The American Institute of the History of Pharmacy is pleased to announce that Laura Phillips Sawyer has been selected to receive the 2016 Glenn Sonnedecker Prize for her article, “California Fair Trade: Antitrust and the Politics of “Fairness” in U.S. Competition Policy” (Business History Review, doi:10.1017/S0007680515001063).
This $1,000 prize honors the contributions of Glenn Sonnedecker to the field of the history of pharmacy and aims to encourage research in subjects central to his work. The Sonnedecker Prize is awarded annually for the best original article published on the history of some facet of pharmacy practice or pharmacy education in the United States (including the Colonial period).
The article by Prof. Sawyer focuses on the efforts of California pharmacist Edna Gleason to combat unfair competition in the sale of medicines by organizing her fellow retail pharmacists during the 1930s. The article demonstrates how community pharmacy is fertile ground for case studies in American economic history.

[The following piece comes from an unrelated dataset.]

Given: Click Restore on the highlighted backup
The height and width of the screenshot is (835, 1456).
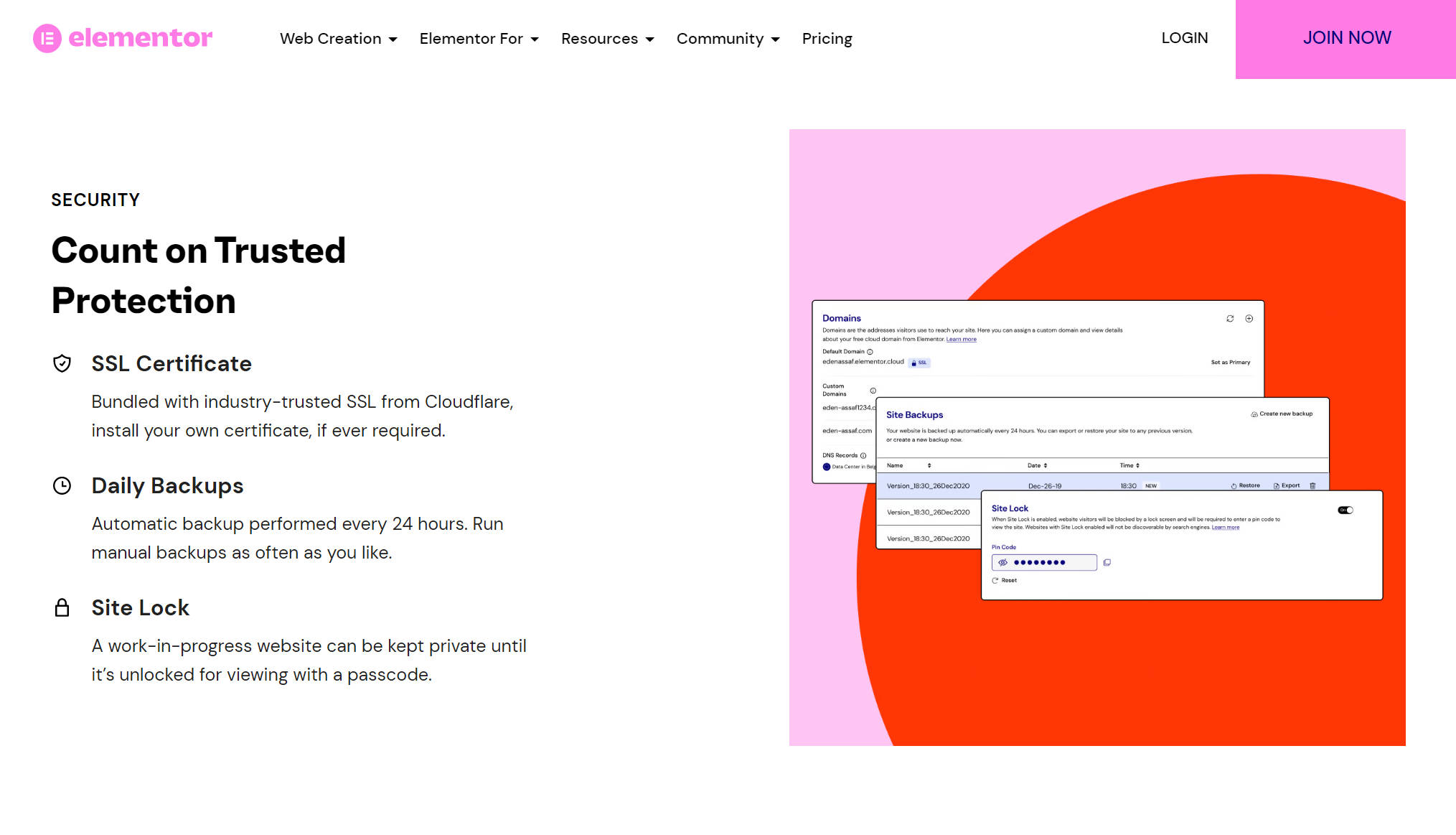Looking at the screenshot, I should [1246, 486].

Sawyer is an assistant professor in the Business, Government, and International Economy Unit at Harvard Business School. She received her Ph.D. in History from the University of Virginia and subsequently held a postdoctoral fellowship at Brown University’s Political Theory Project. She also received the Harvard-Newcomen Fellowship in Business History at HBS before joining the faculty. Her work has appeared in the Journal for the Gilded Age and Progressive Era and Business History Review. Sawyer’s book, American Fair Trade: Proprietary Capitalism, Associations, and the New Competition, 1890-1940, is under contract with Cambridge University Press.